Les Français ne jurent que par le livres de poche. Ils les achètent pour leur prix et leur maniabilité. Selon Edistat, du 30 juin au 21 septembre - grosso modo pendant la période des vacances - ils ont lu, dans l'ordre de l'importance des ventes, Joël Dicker (170 000 exemplaires pour La Vérité sur l'affaire Harry Quebert, aux éd. de Fallois en petit, comme en grand format), E.L. James, Guillaume Musso, E.L James, E.L James.

Les Cinquante nuances (Le Livre de Poche), qu'elles soient de Grey, plus sombres et plus claires font en effet un tabac. Les trois volumes cumulent, cette fois depuis le début février, mois de la mise en vente du premier volume, 530000 exemplaires. Mais, cocorrico !, les "petits" Français ne sont pas en reste. Avec un seul livre, publié en poche en mars, Demain (Pocket), Guillaume Musso dépasse les 250000 ventes. Quant à Michel Bussi, dixième de ce classement, il totalise plus de 325000 exemplaires avec Complètement cramé ! (Pocket), paru en petit format, il est vrai, en 2013.

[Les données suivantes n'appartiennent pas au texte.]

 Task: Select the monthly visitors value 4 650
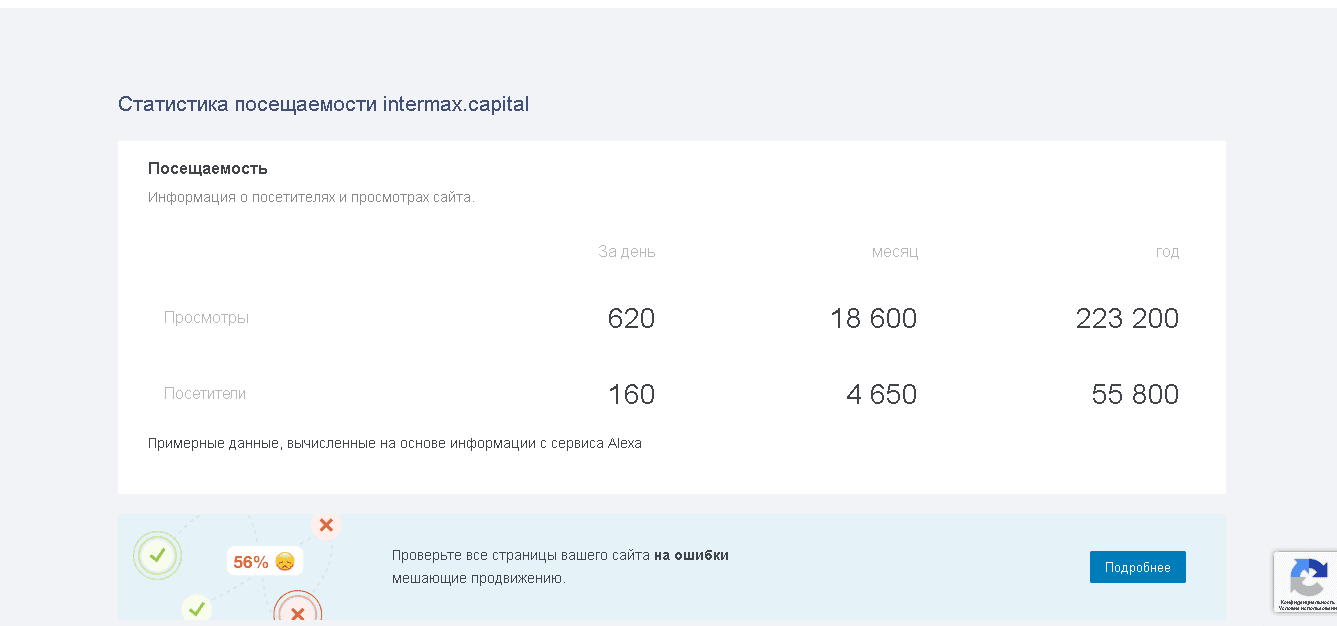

Les Français ont beau être sérieux, cela ne les empêche pas de rire. Deux sujets graves font en effet leur entrée dans le palmarès essais-récits-documents, aux 4 et 5 places : La France périphérique. Comment on a sacrifié les classes populaires (Flammarion), du géographe Christophe Guilluy et Pour les musulmans (La Découverte), du journaliste Edwy Plenel. En quelques jours, les deux livres se sont vendus chacun à 3000 exemplaires. Un troisième titre, aussi roboratif que joyeux, les suit, au 10 rang : Encore des nouilles. Chroniques culinaires, de l'inégalé Pierre Desproges (Les Echappés).

Les Français aiment malgré tout l'ordre. C'est ce que pourrait laisser croire le palmarès des romans, stable dans l'ensemble aux vingt premières places, malgré l'entrée de quatre nouveaux titres : Tara Duncan. L'Ultime combat (XO), de Sophie Audoin-Mamikonian, 10 ; La Promesse de l'océan (Belfond), de Françoise Bourdin, 12 ; Ne pars pas avant moi, de Jean-Marie Rouart (Gallimard), 16 et Hérétiques, de Léonardo Padura (Métailié), 18.